Exhibition 2 – opening 30 May 2023
Urban Diversions (Urban Diversions)
“…the city does not tell its past, it contains it
like the lines of the hand, written in the angles of the
streets, on the bars of the windows…” – Ítalo Calvino
This exhibition refuses innocence and resorts to very conscientious experiences of territory that permeate the urban landscape. Inhabited architecture occupies a large space in the imagination of these artists. Desvios Urbanos speaks of identities that are not compacted within restricted notions of nation, but rather of small realities and stories that often become invisible: the collective, the urban, the social, the historical. It becomes a matter of reimagining the many ways in which territories can be taken over and inhabited.
In Kader Attia’s video La Tour Robespierre (2018), a shot of the facade of a building in a French city alludes to the aesthetics of kinetic art to show windows and balconies of a building with utopian architecture that captures an ambitious moment in modernist social housing projects and , why not, also, of society.

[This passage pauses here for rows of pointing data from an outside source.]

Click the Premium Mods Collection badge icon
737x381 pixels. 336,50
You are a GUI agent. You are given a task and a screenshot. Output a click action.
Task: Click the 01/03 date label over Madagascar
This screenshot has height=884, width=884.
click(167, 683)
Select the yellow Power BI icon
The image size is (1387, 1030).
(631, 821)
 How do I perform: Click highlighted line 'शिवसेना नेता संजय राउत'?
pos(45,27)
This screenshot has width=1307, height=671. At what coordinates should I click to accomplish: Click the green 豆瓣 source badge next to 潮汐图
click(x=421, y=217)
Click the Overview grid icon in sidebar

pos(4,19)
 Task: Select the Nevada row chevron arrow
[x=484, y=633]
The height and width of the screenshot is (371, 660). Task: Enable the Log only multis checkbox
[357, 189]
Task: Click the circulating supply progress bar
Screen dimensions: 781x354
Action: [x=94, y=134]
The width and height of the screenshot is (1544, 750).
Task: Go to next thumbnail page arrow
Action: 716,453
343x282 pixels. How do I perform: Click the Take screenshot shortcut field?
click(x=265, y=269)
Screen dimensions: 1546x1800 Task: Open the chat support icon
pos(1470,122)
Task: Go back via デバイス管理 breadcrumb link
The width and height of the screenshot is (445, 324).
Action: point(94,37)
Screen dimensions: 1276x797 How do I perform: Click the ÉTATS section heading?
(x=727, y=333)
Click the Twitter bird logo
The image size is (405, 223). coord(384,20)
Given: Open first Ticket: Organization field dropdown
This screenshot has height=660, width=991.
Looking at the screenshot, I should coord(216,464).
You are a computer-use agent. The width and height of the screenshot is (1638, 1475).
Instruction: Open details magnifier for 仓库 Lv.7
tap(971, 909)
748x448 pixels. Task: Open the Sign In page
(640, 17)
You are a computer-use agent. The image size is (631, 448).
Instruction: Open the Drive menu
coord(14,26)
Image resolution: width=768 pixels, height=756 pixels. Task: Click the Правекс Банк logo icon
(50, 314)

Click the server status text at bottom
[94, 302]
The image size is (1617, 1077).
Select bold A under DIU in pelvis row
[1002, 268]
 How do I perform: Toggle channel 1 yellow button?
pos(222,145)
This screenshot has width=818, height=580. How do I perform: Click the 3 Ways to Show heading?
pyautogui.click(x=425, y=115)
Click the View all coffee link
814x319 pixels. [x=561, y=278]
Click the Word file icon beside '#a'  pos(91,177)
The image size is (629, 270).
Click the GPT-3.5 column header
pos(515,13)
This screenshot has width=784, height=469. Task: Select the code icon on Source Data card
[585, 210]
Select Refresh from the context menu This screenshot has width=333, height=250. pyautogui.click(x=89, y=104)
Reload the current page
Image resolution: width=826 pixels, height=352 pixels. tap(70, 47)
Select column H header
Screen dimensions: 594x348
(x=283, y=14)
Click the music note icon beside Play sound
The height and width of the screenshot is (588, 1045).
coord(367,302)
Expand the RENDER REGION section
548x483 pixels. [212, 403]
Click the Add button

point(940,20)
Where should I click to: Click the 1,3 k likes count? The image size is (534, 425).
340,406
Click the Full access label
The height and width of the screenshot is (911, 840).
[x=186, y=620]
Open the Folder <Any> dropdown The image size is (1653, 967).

In Attia’s film, this architecture is represented by a moving image as if filmed from an elevator that keeps going up, creating an extremely peculiar portrait of community life, a fascinating and hypnotic visual composition.
In Vide et Eau (2012) the opportunity to observe urban balconies and windows from Attia’s perspective is expanded to a metaphor of life and its constant balance between the complexity, strength and movement of society, out there, versus the intimacy and individuality of each one of us – a counterpoint that is present in all the works in the exhibition. In this video, the artist writes “life and vacuum” on the steam condensed on a window, the transparent layer that separates warmth, comfort and protection from the city that continues to rain outside. The drops that drip from the writing on the glass mitigate the fragility of a simple and potentially unpretentious act, but also so intimate and capable of expressing internal tensions in many of us. Continuing the game of inside and outside, Osvaldo Gonzalez Aguiar uses translucent adhesive tape to intervene in the windows of the gallery itself and fix, in them, some elements that mix his own creations with the external urban landscape that the same windows would reveal. The Continua gallery is located on a bridge over Avenida Pacaembu, so that the windows where Aguiar builds his compositions float over the busy avenue, with views to both sides of its flow.
André Komatsu, in turn, relies on intimate and discreet spatiality, with his installation Luz obscura, abyss bland (2023), to talk about the forces of the city, sometimes oppressive, sometimes strong only in their potential to build the social fabric which constitutes the true bond of any architectural project. The only element that makes the work possible is the light that takes the viewer out of the abyss and confronts him with the rawness of barbed wire or construction mesh, elements that are always present in cities, especially in the megalopolis of São Paulo. The work invites us to observe the city, which is present in our daily life, but which we no longer see, due to the excess of presence that numbs the inhabitant.
Architectural structures are more present in the work of Attia, Aguiar and Komatsu, the work of Susana Pilar brings attention to the smaller scale territory that makes up the urban landscape – the human body that inhabits it. In the context of the Desvios Urbanos exhibition, his work Resistência (2019) offers a counterpoint and an invitation: to observe the body that, as a territory – and microcosm of the urban territory – carries its own marks of displacements, deviations and setbacks. Pilar’s work portrays moments of a four-hour performance in which the artist tests her own body’s resilience by resisting, standing and in the same place, the wind produced by an industrial-scale fan. In the video, the body struggles against an invisible force as daylight, visible through the windows, falls, and attention gradually begins to divide with the windows, which suggest the strength of the wind, too, outside.
The novelist Ítalo Calvino describes the city as a complex symbol of “the tension between geometric rationality and the tangle of human existences”. This tension imposed against the human condition, undeniably found in urban environments, also proves to be the common thread between these works in this exhibition, where the social factor of the urban environment does not allow us to forget the human aspect.